__What you should do__
Rewrite the data as a two-column CSV with the headers "input" and "output". Begin at the line that contains "Image resolution: width=736" and stop after the line that contains "click(x=434, y=191)". Give one row for each input and its output, and place each in a single quoted field with its line breaks replaced by spaces.

__Records for the task__
========
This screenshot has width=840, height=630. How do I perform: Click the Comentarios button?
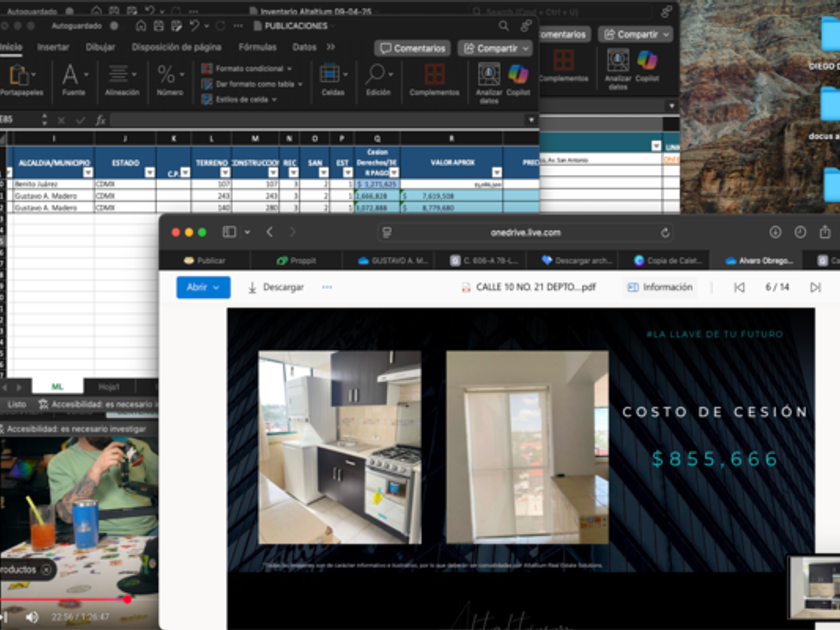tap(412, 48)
========
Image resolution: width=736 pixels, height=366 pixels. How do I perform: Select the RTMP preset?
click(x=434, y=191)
========
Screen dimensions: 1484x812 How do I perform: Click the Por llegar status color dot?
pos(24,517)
========
__Answer to the task__
input,output
"Image resolution: width=736 pixels, height=366 pixels. How do I perform: Select the RTMP preset?","click(x=434, y=191)"